When writing error messages, we should remember the messages won’t necessarily be seen only by other programmers, but the end users with less technical knowledge or understanding of the context of the error. Here I think the programmer of the actual user-facing program has a special responsibility to make the error messages good for users, but library authors have some responsibility too. If not anything else, at least I feel it’s not a good idea to have messages like “I HATE YOU”/“I LOVE YOU” message when authenticating with a CVS server. Those messages may and will bubble up to the GUI level and you end up having your program showcased on The Daily WTF.


Application error messages that are friendly and detailed
#2

I did this with conv, (see the documentation on conv's error types).

On the plus side, it allowed me to do some fun things like define extension methods that would “correct” individual problems. So, you could use .saturate() to cut overflow from the set of possible error conditions. Once you’d gotten rid of all error conditions, you can safely .unwrap_ok() to get the error-free value inside.

On the down side, it’s a huge amount of work and a massive bloody pain to actually do. It’s also why I went to the trouble of creating a kind of “tower” of errors, allowing to generalise the errors for the sake of user sanity.

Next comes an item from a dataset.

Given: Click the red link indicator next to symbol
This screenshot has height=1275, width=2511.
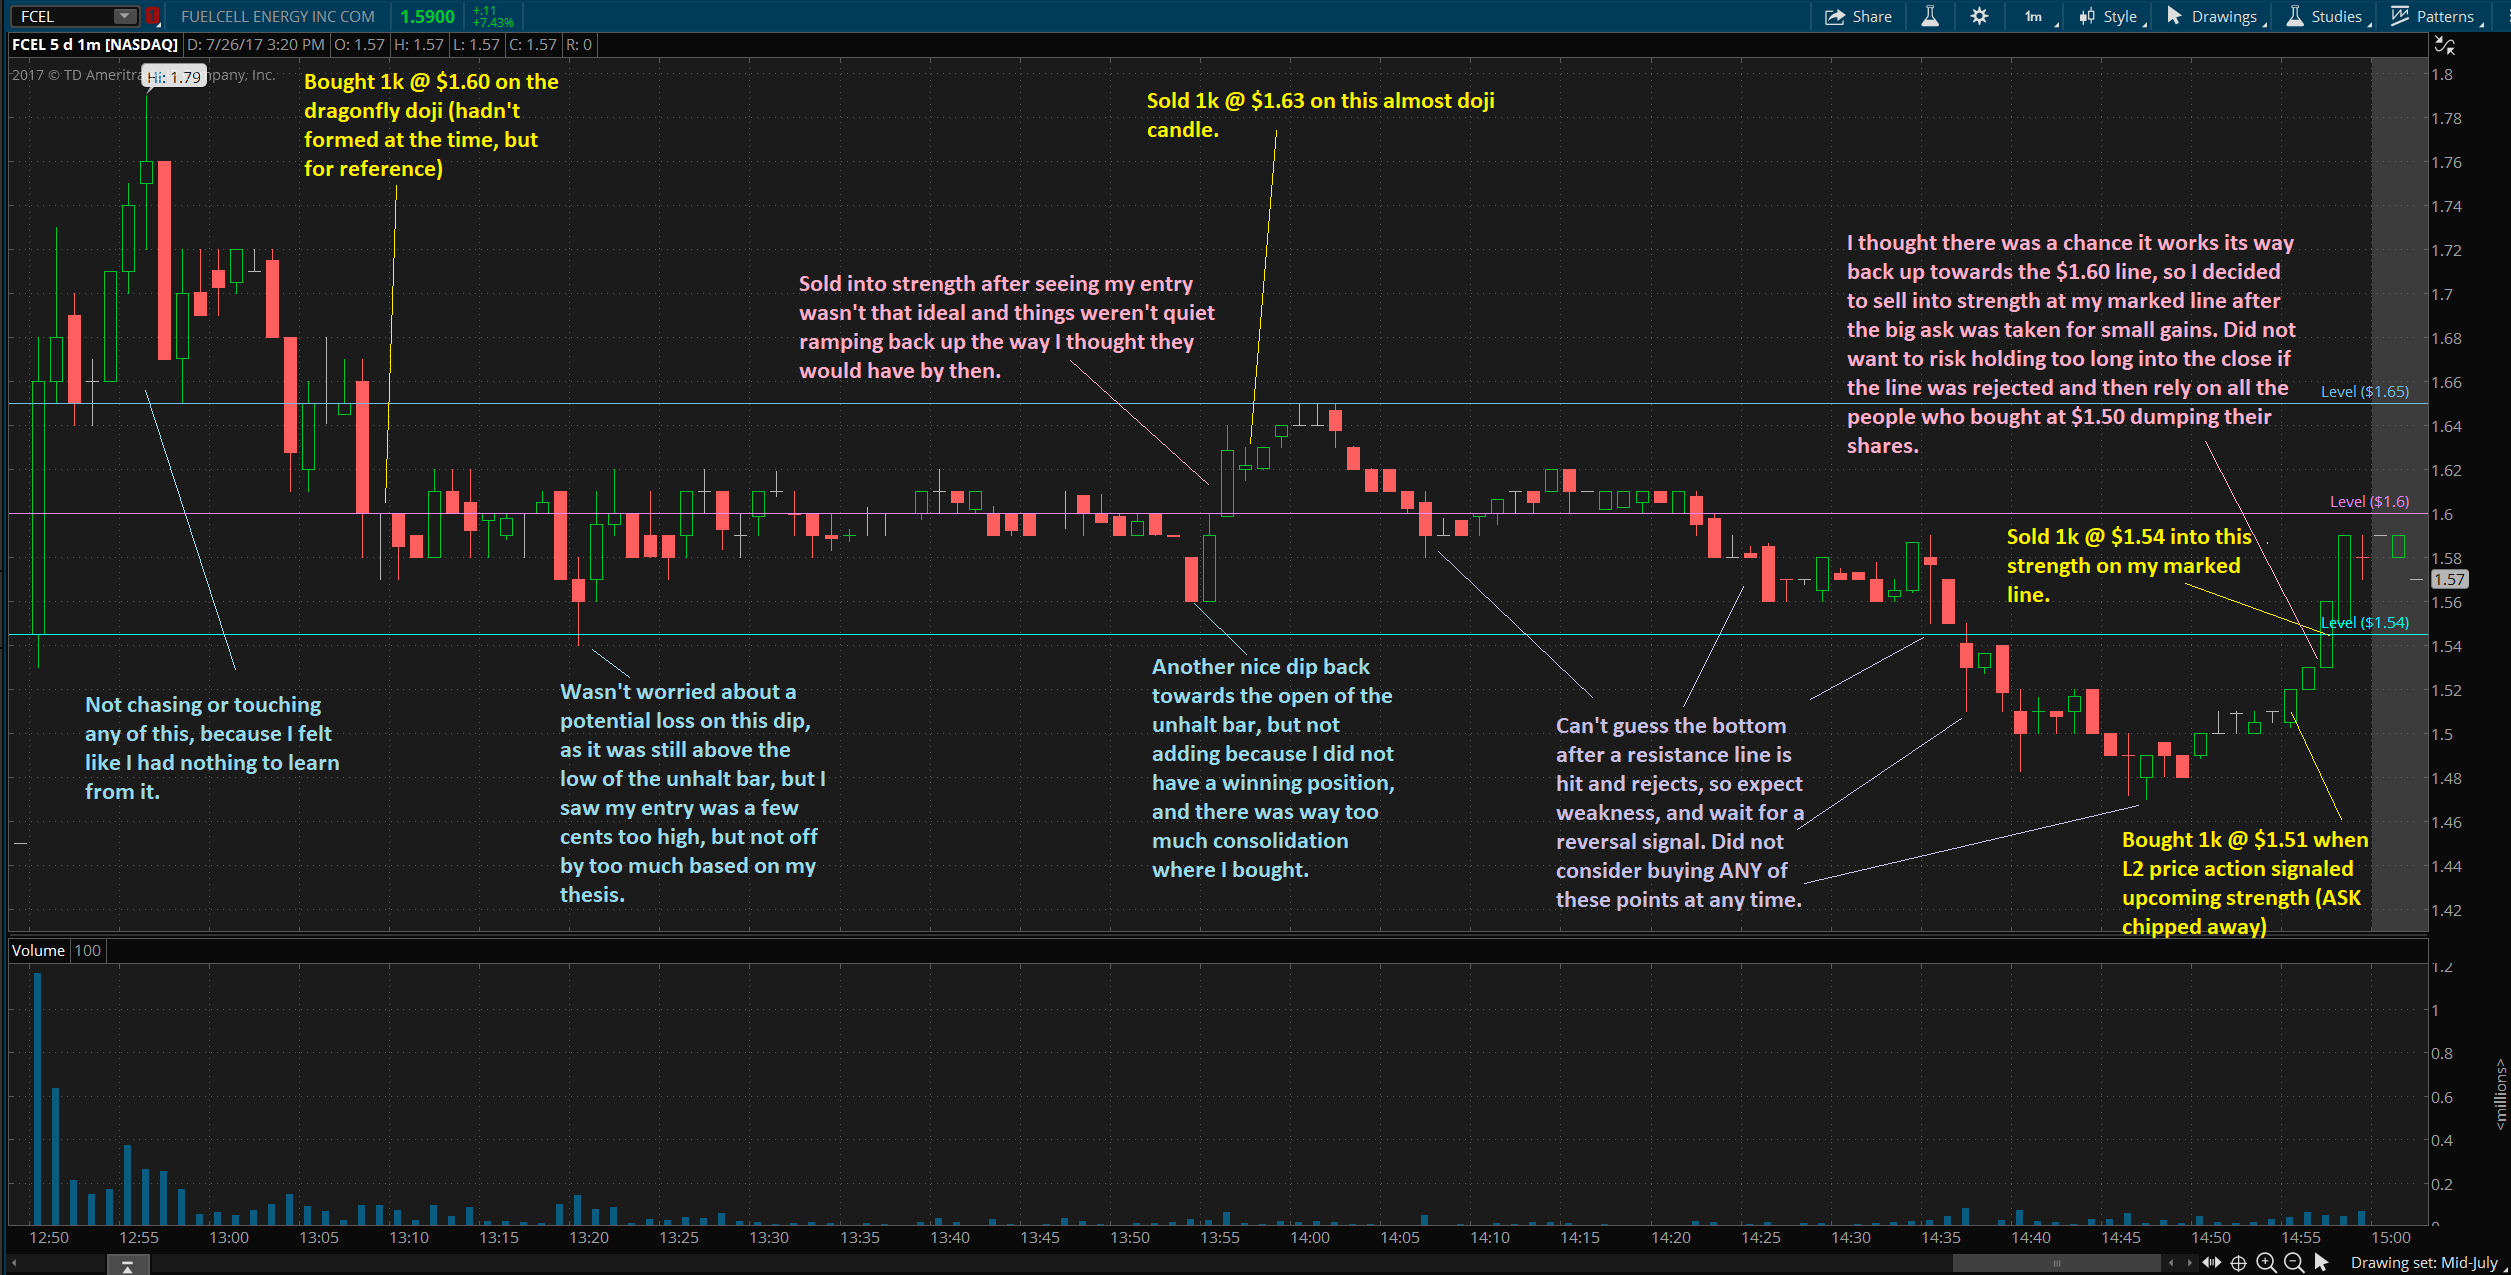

I’m not sure I’d recommend the approach on anything much more complicated, unless you have help and a lot of alcohol.


#3

Is this really the case? As far as I understand, there is no room for i18n in Rust Error and Display, so it is not a good idea to bubble them to the GUI. And oftentimes an Error lacks contextual information necessary for the user. For example io errors don’t include the file name.

I’ve used the following struct type for the user facing errors in the latest binary I wrote:

pub struct Oops {
    message: String,           // user facing
    cause: Option<Box<Error>>, // for logs/debug
    debug: Option<String>,     // for logs/debug 
}

When a library routine returns unrecoverable error, I create an Oops with message which includes all necessary call side info (like the file name). If the original error implements Error it is stored as a cause. Unfortunately some errors are not Error and in this case format!("{:#?}", err) is stored in debug.

When I display the Oops to the user, I print the message and, if the debug flag is on, either cause or debug.

I would also like to add a stacktrace attribute to the Oops, but it is unstable now: https://doc.rust-lang.org/std/rt/backtrace/fn.write.html


#4

@DanielKeep: It’s interesting how conv works with errors, and the “built-in support” for handling some errors seems pretty nice. It’s a shame it isn’t easily expandable or generalizable into more complex cases.

@matklad: Very good point! English isn’t my native language, but apparently wearing my (lazy) programmer hat instead of end user hat when thinking of this made me ignore existence of other languages. Having stack traces available when handling errors is something I’d like to have too.

So, after being reminded of the internationalization point, looks like it’s not a good idea to hide any important information behind Error's cause() then, so that all necessary information for formatting the user-facing messages is available. Also got me back wondering about the “exposing third-party errors” part.


#5

Thanks for this post, I would also be interested in the ideas and current solutions.
In my current project I’m kind of reflecting the errors from libraries to present the actual error but not the underlying type. The problem here is the amount of .to_String’s at first, but secondary also the Problem of only passing one of the three described values an Error can have.

I would like to change this also into possible stack traces or some sort of better defined errors.